Pressemeldungen IV-Steiermark

Umsetzungsfertige Handlungsanleitung zur Verfahrensbeschleunigung

Die Wirtschaftskammer und die Industriellenvereinigung Steiermark haben gemeinsam mit der Universität Graz eine Handlungsanleitung zur Deregulierung erarbeitet. Diese beinhaltet 20 konkrete Vorschläge zur Verfahrensbeschleunigung, mit denen man die Wirtschaft entlasten und Investitionen ankurbeln kann. „Es ist die mit Abstand günstigste Form der Konjunkturbelebung, sie kostet nur den entsprechenden politischen Willen“, so die Präsidenten der steirischen IV und WKO, Kurt Maier und Josef Herk.

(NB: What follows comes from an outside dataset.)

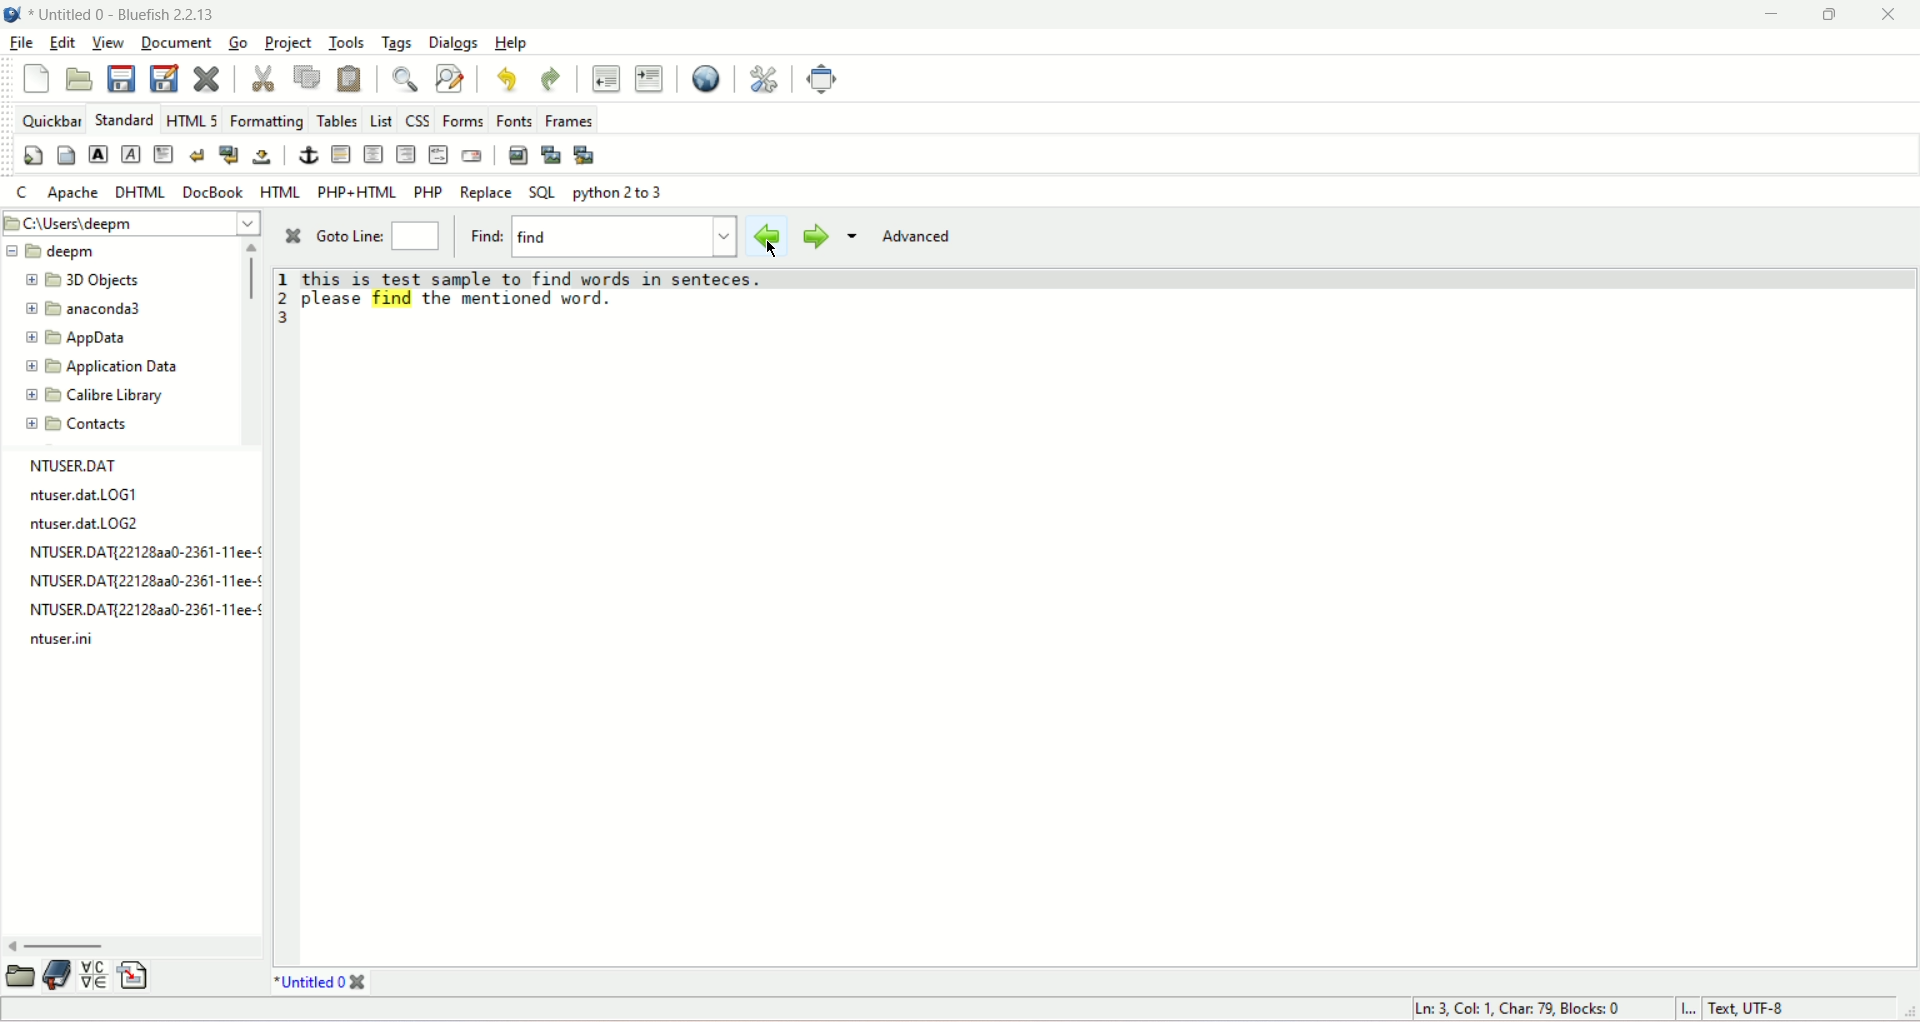 The height and width of the screenshot is (1022, 1920). What do you see at coordinates (14, 15) in the screenshot?
I see `logo` at bounding box center [14, 15].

Wir brauchen weniger Bürokratie und schnellere Behördenverfahren – so lautete das Kernergebnis des großen Deregulierungsgipfels Anfang April in der Grazer Burg. Aus diesem Grund haben die Industriellenvereinigung Steiermark und die steirische Wirtschaftskammer nun gemeinsam mit der Universität Graz eine konkrete Handlungsanleitung zur Verfahrensbeschleunigung für das noch im Sommer angekündigte Deregulierungsgesetz erarbeitet. Diese Anleitung enthält 20 Vorschläge, basierend auf einer Umfrage des Instituts für Wirtschafts- und Standortentwicklung (IWS) unter 182 Betrieben aus besonders betroffenen Branchen. Laut diesen Rückmeldungen liegt die durchschnittliche Verfahrensdauer in der Steiermark bei rund 12 Monaten, wobei vor allem im Abfall-wirtschaftsbereich, im Bauwesen und überall dort, wo auch das Wasserrecht greift, es oft zu jahrelangen Verzögerungen kommt. Besonders langwierig ist die Situation, wenn es um den notwendigen Ausbau erneuerbarer Energie geht. Bei Pumpspeicherkraftwerken sowie Wasserkraft- und Windparkprojekten dauern Verfahren zum Teil länger als zehn Jahre.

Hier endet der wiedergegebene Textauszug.